# REQUIRED WORK
Reply with one number, the count of lines below that contain the string "will".

══ RECORDS PROVIDED ══

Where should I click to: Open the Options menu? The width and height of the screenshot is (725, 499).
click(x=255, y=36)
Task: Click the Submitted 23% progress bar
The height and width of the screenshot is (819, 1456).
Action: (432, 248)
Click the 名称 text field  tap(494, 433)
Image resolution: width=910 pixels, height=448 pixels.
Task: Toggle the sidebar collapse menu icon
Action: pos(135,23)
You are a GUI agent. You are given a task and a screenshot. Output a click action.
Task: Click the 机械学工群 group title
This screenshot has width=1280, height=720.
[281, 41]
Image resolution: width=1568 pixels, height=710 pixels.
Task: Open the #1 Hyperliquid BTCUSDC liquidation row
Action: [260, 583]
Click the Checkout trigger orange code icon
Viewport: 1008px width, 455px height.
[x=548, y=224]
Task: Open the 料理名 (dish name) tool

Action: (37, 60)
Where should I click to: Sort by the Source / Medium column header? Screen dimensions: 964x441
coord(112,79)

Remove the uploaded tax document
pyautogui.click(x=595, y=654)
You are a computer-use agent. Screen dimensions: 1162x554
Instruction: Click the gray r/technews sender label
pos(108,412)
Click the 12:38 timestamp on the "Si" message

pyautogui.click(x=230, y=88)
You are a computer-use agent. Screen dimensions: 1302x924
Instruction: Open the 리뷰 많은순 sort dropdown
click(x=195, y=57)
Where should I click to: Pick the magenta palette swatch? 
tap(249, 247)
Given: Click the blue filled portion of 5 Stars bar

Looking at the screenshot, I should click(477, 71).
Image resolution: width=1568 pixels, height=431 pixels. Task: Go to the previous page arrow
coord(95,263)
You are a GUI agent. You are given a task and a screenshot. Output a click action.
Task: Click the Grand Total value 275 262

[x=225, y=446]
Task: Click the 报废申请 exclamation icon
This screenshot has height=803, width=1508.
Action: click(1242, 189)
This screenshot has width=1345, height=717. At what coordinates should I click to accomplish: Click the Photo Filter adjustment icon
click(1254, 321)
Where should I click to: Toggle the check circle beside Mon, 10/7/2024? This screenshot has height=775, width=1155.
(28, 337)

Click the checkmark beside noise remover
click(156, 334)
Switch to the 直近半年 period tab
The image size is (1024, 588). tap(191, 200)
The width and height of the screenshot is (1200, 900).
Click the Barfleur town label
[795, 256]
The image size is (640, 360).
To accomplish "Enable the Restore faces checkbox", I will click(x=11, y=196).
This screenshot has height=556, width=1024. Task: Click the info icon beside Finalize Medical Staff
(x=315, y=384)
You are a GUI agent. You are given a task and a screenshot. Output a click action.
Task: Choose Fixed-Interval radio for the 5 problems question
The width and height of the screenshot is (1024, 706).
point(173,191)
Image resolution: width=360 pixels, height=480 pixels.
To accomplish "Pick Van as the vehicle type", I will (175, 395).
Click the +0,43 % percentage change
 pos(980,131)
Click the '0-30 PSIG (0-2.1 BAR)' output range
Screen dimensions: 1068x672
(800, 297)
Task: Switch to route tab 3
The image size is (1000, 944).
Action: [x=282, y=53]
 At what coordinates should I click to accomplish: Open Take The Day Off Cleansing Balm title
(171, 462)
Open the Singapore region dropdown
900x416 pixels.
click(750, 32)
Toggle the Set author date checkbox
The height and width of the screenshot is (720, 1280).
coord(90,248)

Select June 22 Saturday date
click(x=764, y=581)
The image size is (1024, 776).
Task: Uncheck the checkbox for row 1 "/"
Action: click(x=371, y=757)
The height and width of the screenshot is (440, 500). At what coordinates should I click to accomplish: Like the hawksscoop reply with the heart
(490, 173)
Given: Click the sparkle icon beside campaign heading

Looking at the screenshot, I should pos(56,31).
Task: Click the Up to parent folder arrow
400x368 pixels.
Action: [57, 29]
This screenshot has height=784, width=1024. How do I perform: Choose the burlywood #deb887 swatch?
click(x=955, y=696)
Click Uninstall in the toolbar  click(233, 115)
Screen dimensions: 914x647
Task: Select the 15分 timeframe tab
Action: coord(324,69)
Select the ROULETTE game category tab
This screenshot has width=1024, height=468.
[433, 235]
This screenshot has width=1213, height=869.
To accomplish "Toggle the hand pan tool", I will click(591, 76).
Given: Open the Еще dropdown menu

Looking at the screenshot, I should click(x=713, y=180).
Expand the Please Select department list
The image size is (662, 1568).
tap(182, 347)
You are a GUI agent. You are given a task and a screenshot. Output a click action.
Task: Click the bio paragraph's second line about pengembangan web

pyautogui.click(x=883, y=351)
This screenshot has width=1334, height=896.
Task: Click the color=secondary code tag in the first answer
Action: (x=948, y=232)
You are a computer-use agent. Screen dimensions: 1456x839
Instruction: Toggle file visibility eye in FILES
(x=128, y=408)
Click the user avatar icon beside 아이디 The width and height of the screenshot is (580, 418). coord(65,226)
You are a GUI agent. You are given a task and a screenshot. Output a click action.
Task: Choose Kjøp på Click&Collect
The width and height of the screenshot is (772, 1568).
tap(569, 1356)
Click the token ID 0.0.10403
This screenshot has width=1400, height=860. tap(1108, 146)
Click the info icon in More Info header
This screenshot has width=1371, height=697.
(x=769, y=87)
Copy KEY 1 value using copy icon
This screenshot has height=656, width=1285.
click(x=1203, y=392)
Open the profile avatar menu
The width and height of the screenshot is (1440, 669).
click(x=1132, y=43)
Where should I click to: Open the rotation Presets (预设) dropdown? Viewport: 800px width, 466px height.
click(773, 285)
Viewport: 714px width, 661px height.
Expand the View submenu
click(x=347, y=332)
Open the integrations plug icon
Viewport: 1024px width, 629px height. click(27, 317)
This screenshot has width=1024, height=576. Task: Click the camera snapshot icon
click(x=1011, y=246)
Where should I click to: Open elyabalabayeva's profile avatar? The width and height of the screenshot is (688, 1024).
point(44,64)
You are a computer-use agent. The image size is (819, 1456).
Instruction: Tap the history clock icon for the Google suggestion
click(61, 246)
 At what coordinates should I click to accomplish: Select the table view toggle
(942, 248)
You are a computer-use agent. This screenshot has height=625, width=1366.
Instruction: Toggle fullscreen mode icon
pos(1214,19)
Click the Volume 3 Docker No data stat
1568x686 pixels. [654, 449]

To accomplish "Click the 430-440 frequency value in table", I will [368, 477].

═══

# SOLUTION TO THE EXERCISE
4